テキスト検出 C++ デモ#

デモでは、ニューラル・ネットワークを使用して、さまざまな環境で任意の角度で回転された印刷テキストを検出および認識する例を示します。デモでは事前トレーニングされた次のモデルを使用できます:

text-detection-0003、テキストを検索する検出ネットワークです。
text-detection-0004、テキストを検索する軽量の検出ネットワークです。
horizontal-text-detection-0001、上記のモデルよりもはるかに高速に動作する検出ネットワークですが、水平方向のテキストの検索にのみ適用できます。
text-recognition-0012、テキストを認識する認識ネットワークです。
text-recognition-0014、テキストを認識する認識ネットワークです。このモデルでは、オプション -tr_pt_first を追加し、-tr_o_blb_nm "logits" オプションを介して出力レイヤー名を指定する必要があります (詳細はモデルの説明を参照してください)。
text-recognition-0015、テキストを認識する認識ネットワークです。オプション -tr_pt_first, -m_tr_ss "?0123456789abcdefghijklmnopqrstuvwxyzABCDEFGHIJKLMNOPQRSTUVWXYZ" (サポートされるシンボルセット)、-tr_o_blb_nm "decoder_output" (出力名を指定)、および -dt simple (デコーダータイプを指定) を追加する必要があります。-lower オプションを指定して、予測されたテキストを小文字に変換することもできます。詳細は、説明を参照してください。
text-recognition-0016、テキストを認識する認識ネットワークです。オプション -tr_pt_first, -m_tr_ss "?0123456789abcdefghijklmnopqrstuvwxyz" (サポートされるシンボルセット)、-tr_o_blb_nm "decoder_output" (出力名を指定)、および -dt simple (デコーダータイプを指定) を追加する必要があります。-lower オプションを指定して、予測されたテキストを小文字に変換することもできます。詳細は、説明を参照してください。
text-recognition-resnet-fc、テキストを認識する認識ネットワークです。オプション -tr_pt_first および -dt simple (デコーダータイプを指定) を追加する必要があります。
handwritten-score-recognition-0003、<digit> または <digit>.<digit> などの手書きスコアマークを認識する認識ネットワークです。オプション -m_tr_ss "0123456789._" (サポートされるシンボルセット) と -dt ctc (デコーダータイプを指定) を追加する必要があります。
vitstr-small-patch16-224、テキストを認識する認識ネットワークです。オプション -tr_pt_first、-m_tr_ss < vocab ファイルのパス>/.vocab.txt へのパス (サポートされているシンボルセット)、-dt simple (デコーダータイプを指定する)、-start_index 1 (提供されたインデックスからの出力を処理する)、および -pad " " (特定のパッド記号を使用してください)。

どのように動作するか#

起動時に、アプリケーションはコマンドライン・パラメーターを受け取り、モデルを OpenVINO™ ランタイムプラグインにロードします。画像を取得すると、テキスト検出の推論が実行され、結果が各テキスト境界ボックスの 4 つの点 (x1, y1)、(x2, y2)、(x3, y3)、(x4, y4) として出力されます。

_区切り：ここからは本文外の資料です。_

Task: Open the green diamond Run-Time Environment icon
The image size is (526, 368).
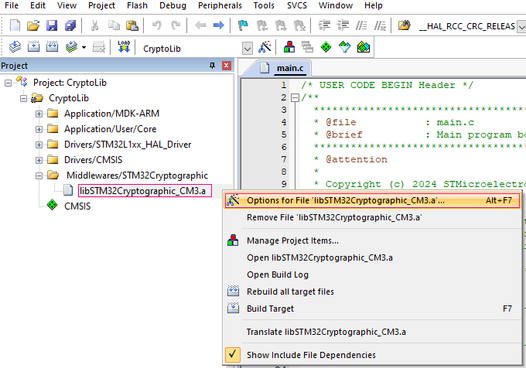Action: (326, 47)
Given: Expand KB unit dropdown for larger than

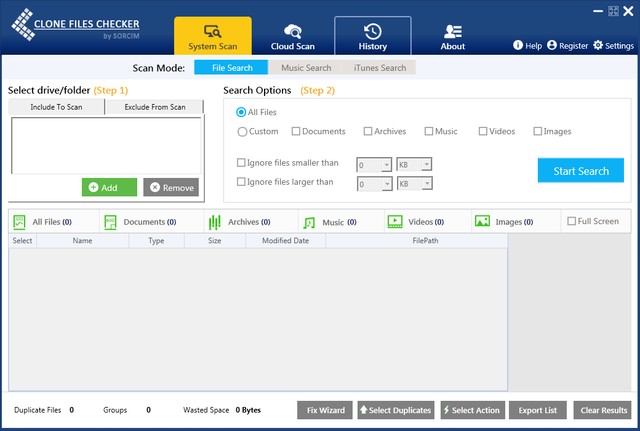Looking at the screenshot, I should pyautogui.click(x=426, y=184).
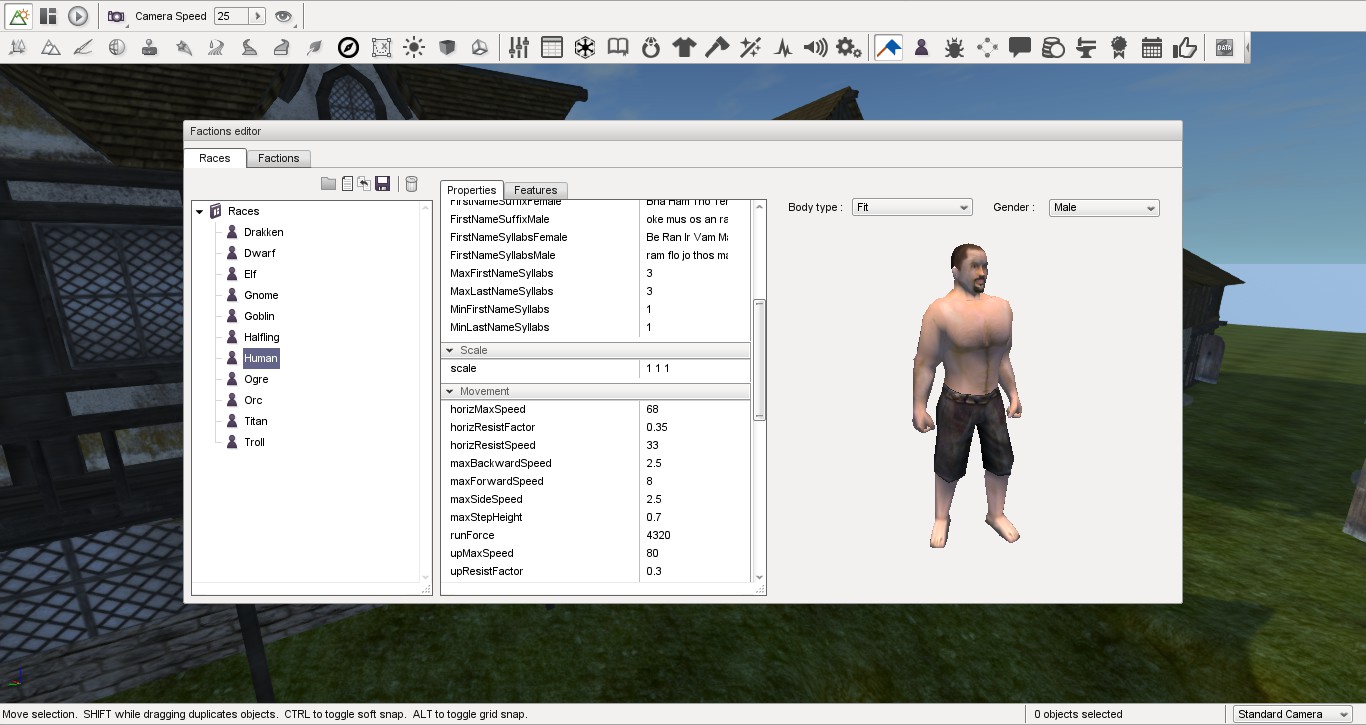Screen dimensions: 1366x725
Task: Click the coins icon in the toolbar
Action: tap(1053, 46)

テキスト認識モデルが提供されている場合、認識されたテキストも出力されます。

注: デフォルトでは、Open Model Zoo のデモは BGR チャネル順序での入力を期待します。RGB 順序で動作するようにモデルをトレーニングした場合は、サンプルまたはデモ・アプリケーションでデフォルトのチャネル順序を手動で再配置するか、--reverse_input_channels 引数を指定したモデル・オプティマイザー・ツールを使用してモデルを再変換する必要があります。引数の詳細については、[前処理計算の埋め込み](@ref openvino_docs_MO_DG_Additional_Optimization_Use_Cases) の入力チャネルを反転するセクションを参照してください。

実行の準備#

デモの入力画像またはビデオファイルについては、Open Model Zoo デモの概要のデモに使用できるメディアファイルのセクションを参照してください。デモでサポートされるモデルリストは、<omz_dir>/demos/text_detection_demo/cpp/models.lst ファイルにあります。このファイルは、モデル・ダウンローダーおよびコンバーターのパラメーターとして使用され、モデルをダウンロードし、必要に応じて OpenVINO IR 形式 (*.xml + *.bin) に変換できます。

モデル・ダウンローダーの使用例:

omz_downloader --list models.lst

モデル・コンバーターの使用例:

omz_converter --list models.lst

サポートされるモデル#

handwritten-score-recognition-0003
horizontal-text-detection-0001
text-detection-0003
text-detection-0004
decoder_type = ctc
- text-recognition-0012
- text-recognition-0014
decoder_type = simple
- text-recognition-0015
- text-recognition-0016
- text-recognition-resnet-fc
- vitstr-small-patch16-224

注: 各種デバイス向けのモデル推論サポートの詳細については、インテルの事前トレーニング・モデルのデバイスサポートとパブリックの事前トレーニング・モデルのデバイスサポートの表を参照してください。

実行する#

-h オプションを指定してアプリケーションを実行すると、使用方法が表示されます:

text_detection_demo [OPTION] 
Options: 

    -h                             Print a usage message.
    -i                             Required. An input to process.The input must be a single image, a folder of images, video file or camera id. 
    -loop                          Optional. Enable reading the input in a loop.
    -o "<path>"                    Optional. Name of the output file(s) to save. Frames of odd width or height can be truncated. See https://github.com/opencv/opencv/pull/24086 
    -limit "<num>"                 Optional. Number of frames to store in output. If 0 is set, all frames are stored.
    -m_td "<path>"                 Required. Path to the Text Detection model (.xml) file.
    -m_tr "<path>"                 Required. Path to the Text Recognition model (.xml) file.
    -dt "<type>"                   Optional. Type of the decoder, either 'simple' for SimpleDecoder or 'ctc' for CTC greedy and CTC beam search decoders. Default is 'ctc’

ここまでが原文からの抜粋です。